Dalam pelaksanaannya, sering kali muncul pertanyaan mengenai pemanfaatan kulit hewan kurban, khususnya apakah boleh dijual dan digunakan oleh panitia penyelenggara.

Untuk menjawab pertanyaan ini, perlu merujuk pada dalil-dalil syariat serta pandangan para ulama, sambil mempertimbangkan prinsip kemaslahatan dan kemudahan dalam agama.

Dalam hadis yang diriwayatkan oleh Imam Ahmad dari Abu Said, Rasulullah SAW bersabda:

Qatadah bin Nu‘man memberitakan bahwa Nabi SAW berdiri seraya bersabda, “Dulu saya memerintahkan kalian agar tidak makan daging kurban lebih dari tiga hari untuk memberi kelonggaran kepada kalian. Sekarang saya membolehkan kalian, maka makanlah sekehendak kalian, jangan jual daging dam dan kurban, makanlah, sedekahkan, dan manfaatkan kulitnya, tetapi jangan menjualnya. Jika kalian memberi sebagian daging itu kepada orang lain, makanlah apa yang kalian sukai.” (HR Ahmad).

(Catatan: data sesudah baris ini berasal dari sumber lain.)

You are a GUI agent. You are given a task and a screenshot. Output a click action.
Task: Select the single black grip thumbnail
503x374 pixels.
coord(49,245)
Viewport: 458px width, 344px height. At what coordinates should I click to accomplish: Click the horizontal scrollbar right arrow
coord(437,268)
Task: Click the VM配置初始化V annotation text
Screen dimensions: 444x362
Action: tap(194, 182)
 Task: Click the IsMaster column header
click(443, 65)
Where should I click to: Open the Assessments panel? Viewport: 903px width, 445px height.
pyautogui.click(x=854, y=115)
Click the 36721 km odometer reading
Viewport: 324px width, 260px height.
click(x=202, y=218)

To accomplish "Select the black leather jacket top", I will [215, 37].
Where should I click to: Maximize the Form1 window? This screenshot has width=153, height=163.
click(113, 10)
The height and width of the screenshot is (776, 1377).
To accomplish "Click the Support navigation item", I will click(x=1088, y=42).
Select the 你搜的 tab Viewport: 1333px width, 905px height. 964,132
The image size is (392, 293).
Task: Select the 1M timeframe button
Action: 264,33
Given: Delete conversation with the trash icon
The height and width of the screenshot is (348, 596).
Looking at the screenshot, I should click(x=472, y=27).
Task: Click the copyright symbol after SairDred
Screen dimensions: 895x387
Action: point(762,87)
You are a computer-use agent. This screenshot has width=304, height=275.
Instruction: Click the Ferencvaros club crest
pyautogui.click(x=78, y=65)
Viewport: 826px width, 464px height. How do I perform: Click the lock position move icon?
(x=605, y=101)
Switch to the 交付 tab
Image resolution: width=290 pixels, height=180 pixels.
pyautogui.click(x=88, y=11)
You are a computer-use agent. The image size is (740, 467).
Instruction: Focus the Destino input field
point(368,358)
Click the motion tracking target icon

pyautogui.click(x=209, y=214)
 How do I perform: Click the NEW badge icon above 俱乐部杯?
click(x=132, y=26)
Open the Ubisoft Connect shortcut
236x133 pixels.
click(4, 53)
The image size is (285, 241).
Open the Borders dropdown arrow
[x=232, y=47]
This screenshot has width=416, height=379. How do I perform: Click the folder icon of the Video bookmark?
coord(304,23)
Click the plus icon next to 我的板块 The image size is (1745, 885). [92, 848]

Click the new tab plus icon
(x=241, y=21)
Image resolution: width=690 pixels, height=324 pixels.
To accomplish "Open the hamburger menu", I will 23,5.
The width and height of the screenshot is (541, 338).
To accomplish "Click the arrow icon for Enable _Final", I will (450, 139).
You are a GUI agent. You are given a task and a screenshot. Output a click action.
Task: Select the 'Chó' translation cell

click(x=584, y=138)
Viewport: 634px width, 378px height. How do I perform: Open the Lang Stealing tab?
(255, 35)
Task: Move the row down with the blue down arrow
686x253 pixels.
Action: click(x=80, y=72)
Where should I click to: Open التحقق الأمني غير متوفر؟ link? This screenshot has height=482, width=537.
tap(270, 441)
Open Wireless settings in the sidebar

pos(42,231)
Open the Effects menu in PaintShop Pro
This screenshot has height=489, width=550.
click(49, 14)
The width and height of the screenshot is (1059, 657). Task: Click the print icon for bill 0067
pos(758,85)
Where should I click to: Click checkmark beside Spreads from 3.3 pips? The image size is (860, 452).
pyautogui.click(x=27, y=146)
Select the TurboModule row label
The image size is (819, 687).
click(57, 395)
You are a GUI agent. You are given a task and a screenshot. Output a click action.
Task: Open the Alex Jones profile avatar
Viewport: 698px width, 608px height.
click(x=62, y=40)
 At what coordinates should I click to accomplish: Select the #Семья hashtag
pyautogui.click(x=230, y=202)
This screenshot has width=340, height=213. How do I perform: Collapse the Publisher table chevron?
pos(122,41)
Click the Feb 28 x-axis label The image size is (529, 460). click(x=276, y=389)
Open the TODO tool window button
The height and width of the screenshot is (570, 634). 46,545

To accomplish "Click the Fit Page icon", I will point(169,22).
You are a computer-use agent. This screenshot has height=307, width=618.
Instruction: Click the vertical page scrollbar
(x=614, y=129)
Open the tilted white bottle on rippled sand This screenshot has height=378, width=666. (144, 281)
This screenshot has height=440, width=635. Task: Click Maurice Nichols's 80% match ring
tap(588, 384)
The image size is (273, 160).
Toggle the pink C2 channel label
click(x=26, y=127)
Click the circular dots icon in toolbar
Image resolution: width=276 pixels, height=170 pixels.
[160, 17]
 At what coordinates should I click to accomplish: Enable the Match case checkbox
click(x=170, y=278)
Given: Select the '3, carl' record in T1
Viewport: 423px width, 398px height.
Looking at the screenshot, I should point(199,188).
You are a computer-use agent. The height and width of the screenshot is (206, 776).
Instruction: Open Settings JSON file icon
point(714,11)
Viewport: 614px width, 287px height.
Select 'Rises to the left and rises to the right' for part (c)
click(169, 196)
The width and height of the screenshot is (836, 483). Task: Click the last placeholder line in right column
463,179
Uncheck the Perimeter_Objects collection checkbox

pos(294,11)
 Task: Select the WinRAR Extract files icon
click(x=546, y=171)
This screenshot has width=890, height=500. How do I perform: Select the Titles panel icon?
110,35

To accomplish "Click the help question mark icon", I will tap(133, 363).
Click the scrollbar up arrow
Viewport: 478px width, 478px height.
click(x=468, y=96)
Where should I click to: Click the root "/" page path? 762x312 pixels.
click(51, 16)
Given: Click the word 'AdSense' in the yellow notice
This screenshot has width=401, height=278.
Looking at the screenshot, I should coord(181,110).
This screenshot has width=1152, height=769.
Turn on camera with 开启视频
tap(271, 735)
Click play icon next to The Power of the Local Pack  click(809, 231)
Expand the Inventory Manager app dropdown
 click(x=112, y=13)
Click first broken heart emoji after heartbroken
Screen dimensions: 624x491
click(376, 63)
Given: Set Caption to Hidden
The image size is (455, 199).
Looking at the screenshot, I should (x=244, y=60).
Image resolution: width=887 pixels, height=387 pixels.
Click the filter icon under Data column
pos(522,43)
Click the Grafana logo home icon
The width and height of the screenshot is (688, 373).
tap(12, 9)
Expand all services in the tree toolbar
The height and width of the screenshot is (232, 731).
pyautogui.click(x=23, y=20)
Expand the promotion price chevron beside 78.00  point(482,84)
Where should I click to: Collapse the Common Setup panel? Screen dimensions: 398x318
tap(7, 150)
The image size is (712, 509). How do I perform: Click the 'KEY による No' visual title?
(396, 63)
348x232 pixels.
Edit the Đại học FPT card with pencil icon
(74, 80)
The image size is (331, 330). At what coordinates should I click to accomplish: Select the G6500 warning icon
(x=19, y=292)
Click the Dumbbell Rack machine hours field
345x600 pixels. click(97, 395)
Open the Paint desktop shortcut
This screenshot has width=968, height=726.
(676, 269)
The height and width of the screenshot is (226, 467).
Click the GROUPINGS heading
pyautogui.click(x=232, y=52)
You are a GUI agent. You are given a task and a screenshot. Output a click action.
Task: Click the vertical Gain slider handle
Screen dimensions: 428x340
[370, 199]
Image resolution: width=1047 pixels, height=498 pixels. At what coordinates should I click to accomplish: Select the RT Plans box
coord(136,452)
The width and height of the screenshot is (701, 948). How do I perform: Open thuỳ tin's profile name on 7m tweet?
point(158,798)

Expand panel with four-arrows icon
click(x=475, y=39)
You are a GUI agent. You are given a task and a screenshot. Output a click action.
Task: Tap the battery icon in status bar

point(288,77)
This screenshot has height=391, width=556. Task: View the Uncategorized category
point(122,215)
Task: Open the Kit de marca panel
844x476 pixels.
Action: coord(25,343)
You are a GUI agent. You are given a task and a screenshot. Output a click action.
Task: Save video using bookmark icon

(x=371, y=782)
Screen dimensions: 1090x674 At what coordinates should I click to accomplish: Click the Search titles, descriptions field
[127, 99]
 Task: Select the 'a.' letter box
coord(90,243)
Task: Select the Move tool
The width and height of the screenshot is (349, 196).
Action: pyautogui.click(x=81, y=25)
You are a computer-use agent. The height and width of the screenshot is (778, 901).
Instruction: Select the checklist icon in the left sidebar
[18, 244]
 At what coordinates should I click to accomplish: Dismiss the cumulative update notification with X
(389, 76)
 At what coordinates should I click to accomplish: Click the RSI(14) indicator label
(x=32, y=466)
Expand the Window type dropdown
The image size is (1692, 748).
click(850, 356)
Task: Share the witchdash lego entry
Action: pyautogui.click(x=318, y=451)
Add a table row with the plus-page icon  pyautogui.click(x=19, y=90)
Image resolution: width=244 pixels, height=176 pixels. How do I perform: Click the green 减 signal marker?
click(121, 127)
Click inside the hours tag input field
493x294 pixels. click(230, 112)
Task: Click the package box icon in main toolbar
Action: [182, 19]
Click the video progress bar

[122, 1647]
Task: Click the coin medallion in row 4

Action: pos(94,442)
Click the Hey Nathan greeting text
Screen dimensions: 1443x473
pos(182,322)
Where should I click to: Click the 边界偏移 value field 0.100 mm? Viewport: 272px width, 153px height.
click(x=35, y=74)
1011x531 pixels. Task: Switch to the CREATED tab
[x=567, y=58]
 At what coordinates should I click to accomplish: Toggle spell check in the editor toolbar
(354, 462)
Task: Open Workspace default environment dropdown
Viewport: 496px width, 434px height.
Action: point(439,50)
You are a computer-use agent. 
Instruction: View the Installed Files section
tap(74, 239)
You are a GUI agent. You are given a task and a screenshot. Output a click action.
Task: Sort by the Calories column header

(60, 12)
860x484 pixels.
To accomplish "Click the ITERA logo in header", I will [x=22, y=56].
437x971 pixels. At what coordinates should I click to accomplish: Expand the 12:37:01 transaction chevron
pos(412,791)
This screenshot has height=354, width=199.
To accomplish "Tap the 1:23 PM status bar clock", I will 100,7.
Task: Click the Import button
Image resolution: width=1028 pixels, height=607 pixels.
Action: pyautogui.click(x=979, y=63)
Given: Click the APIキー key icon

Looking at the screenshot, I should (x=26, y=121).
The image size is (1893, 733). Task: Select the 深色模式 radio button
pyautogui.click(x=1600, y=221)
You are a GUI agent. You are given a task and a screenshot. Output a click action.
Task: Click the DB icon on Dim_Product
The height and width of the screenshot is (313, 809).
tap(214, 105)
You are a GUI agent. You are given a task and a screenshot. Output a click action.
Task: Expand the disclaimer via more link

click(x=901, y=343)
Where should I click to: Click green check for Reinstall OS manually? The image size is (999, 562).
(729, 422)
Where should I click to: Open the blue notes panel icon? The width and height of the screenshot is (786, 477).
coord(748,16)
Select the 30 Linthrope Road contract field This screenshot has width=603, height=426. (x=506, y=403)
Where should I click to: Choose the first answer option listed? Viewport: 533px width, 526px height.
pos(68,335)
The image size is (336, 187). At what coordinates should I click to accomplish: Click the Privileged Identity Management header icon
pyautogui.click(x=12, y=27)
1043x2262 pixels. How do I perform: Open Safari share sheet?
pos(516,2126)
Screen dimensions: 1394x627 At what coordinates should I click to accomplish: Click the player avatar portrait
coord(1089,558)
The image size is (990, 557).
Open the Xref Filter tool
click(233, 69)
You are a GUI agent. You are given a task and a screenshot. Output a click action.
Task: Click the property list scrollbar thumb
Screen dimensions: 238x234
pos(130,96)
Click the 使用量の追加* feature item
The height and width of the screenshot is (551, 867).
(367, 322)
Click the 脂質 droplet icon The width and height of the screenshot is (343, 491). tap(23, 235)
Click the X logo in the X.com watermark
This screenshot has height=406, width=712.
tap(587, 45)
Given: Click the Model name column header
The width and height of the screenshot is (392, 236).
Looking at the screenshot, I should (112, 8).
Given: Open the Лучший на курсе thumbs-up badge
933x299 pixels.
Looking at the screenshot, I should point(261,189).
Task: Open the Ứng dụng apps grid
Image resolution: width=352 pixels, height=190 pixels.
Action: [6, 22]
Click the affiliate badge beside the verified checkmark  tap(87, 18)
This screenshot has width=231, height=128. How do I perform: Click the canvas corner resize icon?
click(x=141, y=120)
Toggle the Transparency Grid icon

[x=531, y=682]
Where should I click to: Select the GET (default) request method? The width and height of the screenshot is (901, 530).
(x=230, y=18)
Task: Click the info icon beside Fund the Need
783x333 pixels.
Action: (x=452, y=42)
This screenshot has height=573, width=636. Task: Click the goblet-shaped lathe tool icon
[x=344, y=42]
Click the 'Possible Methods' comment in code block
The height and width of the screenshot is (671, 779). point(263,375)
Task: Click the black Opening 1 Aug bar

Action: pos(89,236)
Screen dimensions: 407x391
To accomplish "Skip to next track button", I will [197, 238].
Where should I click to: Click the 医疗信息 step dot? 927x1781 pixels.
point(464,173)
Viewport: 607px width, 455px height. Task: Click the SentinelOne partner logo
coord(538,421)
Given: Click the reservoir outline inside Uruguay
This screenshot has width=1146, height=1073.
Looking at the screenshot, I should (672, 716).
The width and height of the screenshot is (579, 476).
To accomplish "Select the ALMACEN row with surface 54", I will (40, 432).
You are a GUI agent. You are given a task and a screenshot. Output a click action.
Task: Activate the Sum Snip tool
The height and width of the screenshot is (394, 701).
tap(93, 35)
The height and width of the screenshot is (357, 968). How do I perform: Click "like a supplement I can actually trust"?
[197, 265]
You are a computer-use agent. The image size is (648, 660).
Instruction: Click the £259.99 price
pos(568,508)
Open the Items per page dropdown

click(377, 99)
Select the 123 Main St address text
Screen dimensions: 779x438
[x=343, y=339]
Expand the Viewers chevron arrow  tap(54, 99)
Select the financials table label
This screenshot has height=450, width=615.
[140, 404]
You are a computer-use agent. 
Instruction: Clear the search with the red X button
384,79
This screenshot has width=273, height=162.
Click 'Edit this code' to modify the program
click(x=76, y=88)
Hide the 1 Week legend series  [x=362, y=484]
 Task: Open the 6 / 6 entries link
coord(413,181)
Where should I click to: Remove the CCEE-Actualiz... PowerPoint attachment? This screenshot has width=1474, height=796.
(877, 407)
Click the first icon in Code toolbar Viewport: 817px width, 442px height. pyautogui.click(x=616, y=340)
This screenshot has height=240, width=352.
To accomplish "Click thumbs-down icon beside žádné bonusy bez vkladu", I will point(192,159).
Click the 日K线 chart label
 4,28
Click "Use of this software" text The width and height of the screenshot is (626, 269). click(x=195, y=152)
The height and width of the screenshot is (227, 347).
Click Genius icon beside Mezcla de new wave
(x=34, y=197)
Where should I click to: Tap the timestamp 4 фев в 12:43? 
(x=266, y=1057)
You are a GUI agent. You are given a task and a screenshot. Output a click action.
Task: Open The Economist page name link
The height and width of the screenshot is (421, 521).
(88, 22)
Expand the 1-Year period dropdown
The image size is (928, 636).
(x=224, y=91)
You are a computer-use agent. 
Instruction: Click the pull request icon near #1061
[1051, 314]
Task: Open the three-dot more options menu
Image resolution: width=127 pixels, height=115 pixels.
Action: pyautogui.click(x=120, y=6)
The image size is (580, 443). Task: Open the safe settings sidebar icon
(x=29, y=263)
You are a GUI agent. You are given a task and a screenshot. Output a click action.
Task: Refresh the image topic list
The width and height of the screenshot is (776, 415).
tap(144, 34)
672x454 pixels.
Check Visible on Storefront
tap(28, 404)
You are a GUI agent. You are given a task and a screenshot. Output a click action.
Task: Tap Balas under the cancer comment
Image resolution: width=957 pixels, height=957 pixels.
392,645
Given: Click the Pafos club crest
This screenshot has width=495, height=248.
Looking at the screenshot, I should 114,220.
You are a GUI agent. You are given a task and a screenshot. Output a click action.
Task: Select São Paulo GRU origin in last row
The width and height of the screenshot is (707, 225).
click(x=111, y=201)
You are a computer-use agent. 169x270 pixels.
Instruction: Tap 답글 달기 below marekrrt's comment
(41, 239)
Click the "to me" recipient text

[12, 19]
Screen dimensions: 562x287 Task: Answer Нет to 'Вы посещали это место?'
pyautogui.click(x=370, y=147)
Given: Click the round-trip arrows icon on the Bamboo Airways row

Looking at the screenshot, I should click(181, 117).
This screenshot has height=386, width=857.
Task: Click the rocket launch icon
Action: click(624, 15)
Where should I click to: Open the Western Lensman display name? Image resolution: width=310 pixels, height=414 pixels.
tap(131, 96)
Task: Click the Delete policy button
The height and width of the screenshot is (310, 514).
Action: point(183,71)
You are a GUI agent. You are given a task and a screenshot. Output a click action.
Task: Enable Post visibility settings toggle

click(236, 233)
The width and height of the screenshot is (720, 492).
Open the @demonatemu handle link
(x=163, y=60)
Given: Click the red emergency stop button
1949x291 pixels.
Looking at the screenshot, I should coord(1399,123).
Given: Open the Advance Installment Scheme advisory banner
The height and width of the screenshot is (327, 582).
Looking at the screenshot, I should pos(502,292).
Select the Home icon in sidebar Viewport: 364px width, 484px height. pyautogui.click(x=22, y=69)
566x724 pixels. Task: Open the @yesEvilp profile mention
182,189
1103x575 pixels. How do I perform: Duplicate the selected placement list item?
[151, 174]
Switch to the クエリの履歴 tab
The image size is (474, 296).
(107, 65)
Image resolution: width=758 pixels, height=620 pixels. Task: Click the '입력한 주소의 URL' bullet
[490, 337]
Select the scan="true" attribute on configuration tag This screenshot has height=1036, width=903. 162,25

Hadis ini secara tegas melarang penjualan daging kurban karena tujuan utama kurban adalah untuk dimakan dan disedekahkan kepada fakir miskin. Larangan serupa juga berlaku untuk kulit hewan kurban, dengan penegasan agar kulit tersebut dimanfaatkan, bukan dijual.

Namun, bagaimana penerapan larangan ini dalam konteks praktis, terutama terkait panitia kurban?

Ada perbedaan pendapat ulama tentang kulit kurban. Para ulama sepakat bahwa menjual daging kurban dilarang, sejalan dengan tujuan ibadah kurban untuk berbagi. Namun, mengenai kulit hewan kurban, terdapat perbedaan pendapat di kalangan ulama:

Jumhur ulama: Sebagian besar ulama, sebagaimana dikutip oleh Ibnu Rusyd dalam “Bidayatul Mujtahid” (Juz I, hal. 438), bahwa kulit hewan kurban tidak boleh dijual. Kulit tersebut harus dimanfaatkan langsung, misalnya untuk keperluan rumah tangga atau disedekahkan, agar sesuai dengan tujuan ibadah kurban.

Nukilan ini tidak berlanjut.